Con pasos vacilantes, Isabella se aventuró más en el jardín, su corazón pesado de dolor y anhelo. Cada flor parecía susurrar una melodía melancólica, un recordatorio inquietante de todo lo que había perdido: el calor del abrazo de su familia, la risa de su gente, la libertad de trazar su propio destino.

Sola en medio del mar de flores, Isabella se permitió llorar, lágrimas silenciosas mezclándose con las gotas de rocío que adornaban los pétalos. Lloró por sus parientes caídos, por los leales súbditos que habían perecido defendiendo su reino, por la muerte de la vida que una vez conoció.

Mientras las lágrimas de Isabella fluían libremente entre las fragantes flores, una voz suave rompió el silencio, haciéndola sobresaltarse.
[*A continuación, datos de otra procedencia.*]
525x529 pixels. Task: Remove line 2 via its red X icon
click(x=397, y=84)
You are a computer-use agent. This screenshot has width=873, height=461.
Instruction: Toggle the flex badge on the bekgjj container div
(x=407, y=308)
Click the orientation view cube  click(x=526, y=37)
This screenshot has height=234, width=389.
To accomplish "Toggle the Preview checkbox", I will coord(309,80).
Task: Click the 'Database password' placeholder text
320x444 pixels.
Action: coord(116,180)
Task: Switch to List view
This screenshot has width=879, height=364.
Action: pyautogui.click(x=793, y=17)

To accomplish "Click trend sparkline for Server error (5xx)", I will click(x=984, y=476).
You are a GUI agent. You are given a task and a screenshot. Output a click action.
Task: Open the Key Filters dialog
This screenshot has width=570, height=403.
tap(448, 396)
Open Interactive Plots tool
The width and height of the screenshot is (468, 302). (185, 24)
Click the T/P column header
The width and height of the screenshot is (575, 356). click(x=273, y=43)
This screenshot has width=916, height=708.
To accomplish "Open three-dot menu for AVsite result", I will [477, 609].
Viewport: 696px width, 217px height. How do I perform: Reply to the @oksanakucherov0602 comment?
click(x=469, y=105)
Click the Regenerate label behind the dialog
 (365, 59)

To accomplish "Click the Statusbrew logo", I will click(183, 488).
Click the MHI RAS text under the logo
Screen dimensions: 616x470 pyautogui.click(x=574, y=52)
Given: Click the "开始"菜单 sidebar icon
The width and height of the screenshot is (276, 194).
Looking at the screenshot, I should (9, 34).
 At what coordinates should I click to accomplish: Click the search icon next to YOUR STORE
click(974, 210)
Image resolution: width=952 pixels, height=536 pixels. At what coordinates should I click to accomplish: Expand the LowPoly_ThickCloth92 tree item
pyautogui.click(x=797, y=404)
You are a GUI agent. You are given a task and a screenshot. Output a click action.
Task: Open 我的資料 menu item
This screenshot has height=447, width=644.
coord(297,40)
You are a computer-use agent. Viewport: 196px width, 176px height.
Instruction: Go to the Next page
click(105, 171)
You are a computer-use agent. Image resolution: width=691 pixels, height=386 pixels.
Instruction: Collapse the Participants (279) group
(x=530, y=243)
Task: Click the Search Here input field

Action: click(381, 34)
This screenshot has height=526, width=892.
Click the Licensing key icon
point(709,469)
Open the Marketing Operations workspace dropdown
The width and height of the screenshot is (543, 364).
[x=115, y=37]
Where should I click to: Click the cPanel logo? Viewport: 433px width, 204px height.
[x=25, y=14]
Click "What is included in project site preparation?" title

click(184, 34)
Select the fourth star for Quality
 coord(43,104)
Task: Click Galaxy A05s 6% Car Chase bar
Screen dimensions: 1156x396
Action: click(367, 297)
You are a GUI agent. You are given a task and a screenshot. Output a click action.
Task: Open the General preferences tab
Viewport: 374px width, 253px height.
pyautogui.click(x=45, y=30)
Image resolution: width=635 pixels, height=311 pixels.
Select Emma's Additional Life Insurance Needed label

Al volverse, se encontró cara a cara con una joven hermosa. Tenía un libro en las manos y emanaba un aire de tranquila gracia.

—No pude evitar escuchar tus sollozos —dijo la mujer con gentileza, sus ojos llenos de empatía—. Soy Alicent.

Isabella parpadeó para alejar sus lágrimas, su corazón aún pesado de tristeza, pero sintió un destello de gratitud por la inesperada amabilidad.

—Soy Isabella —respondió suavemente, su voz ronca de tanto llorar.

La mirada de Alicent se suavizó con simpatía al observar la forma temblorosa de Isabella.

—Lady Theda puede ser intimidante, especialmente para los recién llegados —dijo, su voz teñida de comprensión—. Pero solo está tratando de afirmar su autoridad. No debes dejar que sus palabras te afecten demasiado.

Isabella asintió, agradecida por el consuelo, aunque el recuerdo de las escalofriantes advertencias de Lady Theda aún persistía en su mente como una sombra oscura.

—¿Y el Rey Dragón? —preguntó con vacilación, su voz apenas un susurro—. ¿Qué debo esperar de él?

La expresión de Alicent se volvió sombría, sus ojos traicionando un atisbo de miedo bajo su calma exterior.

—El Rey tiene sus favoritas entre sus mujeres —explicó en voz baja—. Mientras mantengas la cabeza baja y te mantengas fuera de problemas, es probable que te deje en paz. —Se quedó en silencio, sus palabras colgando en el aire como una advertencia no dicha.

El alivio de Isabella se vio atenuado por una persistente sensación de inquietud. Aunque las palabras de Alicent ofrecían un rayo de esperanza, no podía sacudirse el recuerdo del escalofriante decreto del Rey: que serviría como su concubina, dándole un hijo antes de encontrar su fin.

Al mirar hacia las imponentes paredes del palacio, Isabella sabía que su viaje estaba lejos de terminar. El camino por delante estaría lleno de incertidumbre y peligro, pero se negó a sucumbir a la desesperación. Con las palabras de Alicent resonando en su mente, sabía que debía navegar las traicioneras aguas del Harén con cautela, rezando para poder evadir la mirada del Rey y aferrarse a la chispa de esperanza que ardía en su corazón.